Без пуговиц
Миша Майский в Большом зале консерватории
рекомендует Дмитрий Ренанский
Знаменитым Миша Майский проснулся тридцать пять лет назад после дебюта в нью-йоркском Карнеги-холле. Нельзя сказать, что до 1973 года карьера молодого виолончелиста не складывалась: к моменту репатриации из СССР в Израиль за плечами у господина Майского, неофициально признанного уже "Ростроповичем будущего", было лауреатство на двух главных советских конкурсах: Всесоюзном и имени Чайковского.
В то время и в том месте, однако, никакие регалии еще не означали карьерного успеха и охранного статуса большого артиста. Неосторожный шаг в сторону мог стать роковым для кого угодно. В частности, для латышского еврея, который, переступив порог "Березки", очутился в Бутырке. А понадобился ему всего-навсего магнитофон, чтобы записывать консерваторские уроки Ростроповича. После освобождения тоже было не до карьеры — пришлось косить от армии в психушке. Единственным шансом выжить с таким CV было начать все сначала. Майский осел в Тель-Авиве, прошел второй круг конкурсного ада, женился на пианистке, звезде и просто красавице Марте Аргерич и даже поменял виолончель.
Переехав из Израиля сначала в Америку, а потом в Бельгию, Миша Майский оказался невольным наследником выдающихся еврейских инструменталистов первой половины прошлого века — Миши Левицкого, Миши Эльмана, Яши Хейфеца. Появление продолжателя этой вымирающей традиции было очень на руку самому продолжателю, ведь к тому времени одни ее корифеи умерли, другие сошли со сцены, но и те и другие вышли из моды. Потенциал Майского распознал постоянный ансамблевый партнер Хейфеца виолончелист Григорий Пятигорский — их занятия длились всего-то три месяца, но и этого оказалось достаточно.

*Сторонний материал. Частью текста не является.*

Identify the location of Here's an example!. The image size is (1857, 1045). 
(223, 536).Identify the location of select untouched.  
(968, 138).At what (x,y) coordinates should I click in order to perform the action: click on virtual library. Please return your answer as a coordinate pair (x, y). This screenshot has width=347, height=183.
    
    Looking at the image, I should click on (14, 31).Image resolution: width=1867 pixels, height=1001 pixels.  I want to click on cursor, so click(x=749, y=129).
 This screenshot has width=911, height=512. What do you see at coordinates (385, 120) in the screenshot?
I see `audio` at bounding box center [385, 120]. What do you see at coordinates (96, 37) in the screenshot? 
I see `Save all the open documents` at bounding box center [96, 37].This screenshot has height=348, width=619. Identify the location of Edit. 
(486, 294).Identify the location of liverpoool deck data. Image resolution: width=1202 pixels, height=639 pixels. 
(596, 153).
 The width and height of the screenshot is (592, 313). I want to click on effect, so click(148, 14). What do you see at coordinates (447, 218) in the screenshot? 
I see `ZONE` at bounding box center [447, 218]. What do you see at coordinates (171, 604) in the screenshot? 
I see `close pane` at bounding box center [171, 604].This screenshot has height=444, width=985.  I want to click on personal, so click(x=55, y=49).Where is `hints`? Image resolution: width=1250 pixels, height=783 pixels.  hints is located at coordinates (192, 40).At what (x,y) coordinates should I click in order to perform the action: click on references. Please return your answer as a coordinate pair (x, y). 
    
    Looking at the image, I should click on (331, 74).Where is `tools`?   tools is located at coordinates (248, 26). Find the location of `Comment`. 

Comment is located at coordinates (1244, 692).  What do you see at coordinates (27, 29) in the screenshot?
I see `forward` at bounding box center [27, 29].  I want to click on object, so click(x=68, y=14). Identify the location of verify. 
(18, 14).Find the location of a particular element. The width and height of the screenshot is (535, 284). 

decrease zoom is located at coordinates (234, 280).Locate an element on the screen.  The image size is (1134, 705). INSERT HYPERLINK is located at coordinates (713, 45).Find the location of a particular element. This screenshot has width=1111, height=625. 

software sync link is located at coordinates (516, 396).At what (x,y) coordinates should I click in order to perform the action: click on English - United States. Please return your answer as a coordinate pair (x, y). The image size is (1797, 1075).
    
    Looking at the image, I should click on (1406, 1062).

Полученными сокровищами Майский распорядился умно, проявив должное уважение. Советская школа дала крепкую исполнительскую базу, Пятигорский научил обаятельно ее игнорировать, а западное культурное окружение привило обостренное чувство стиля. Эстетика Майского космополитична в лучшем смысле слова — программа его вечера (в компании с дочерью-пианисткой Лилей) позволит оценить это в полной мере. В первом отделении будут три виолончельных вокализа Рахманинова и очень непривычно исполненный Шостакович, во втором обещано молитвенное "Кол Нидрей" Макса Бруха и полчаса гайдновских фривольностей.
Майский — один из редких музыкантов, которых стоит не только слышать, но и видеть. Струнное фрикачество Хейфеца и Эльмана он доводит до черты, за которой своеобразие переходит в дурновкусие. На загорелой породистой шее сияет высокопробная голда, колосится копна рано поседевших волос, от избытка выразительности смычок норовит вылететь из рук, струны рвутся от напора. Кажется, еще чуть-чуть — и кислотных оттенков концертным рубахам от Issey Miyake несдобровать, но заигрывание с образом гей-иконы, поп-кумира и цыганского виртуоза так и остается легким флиртом. Правда, специально для Майского японец произвел пошив рубашек без пуговиц. Так, на всякий пожарный.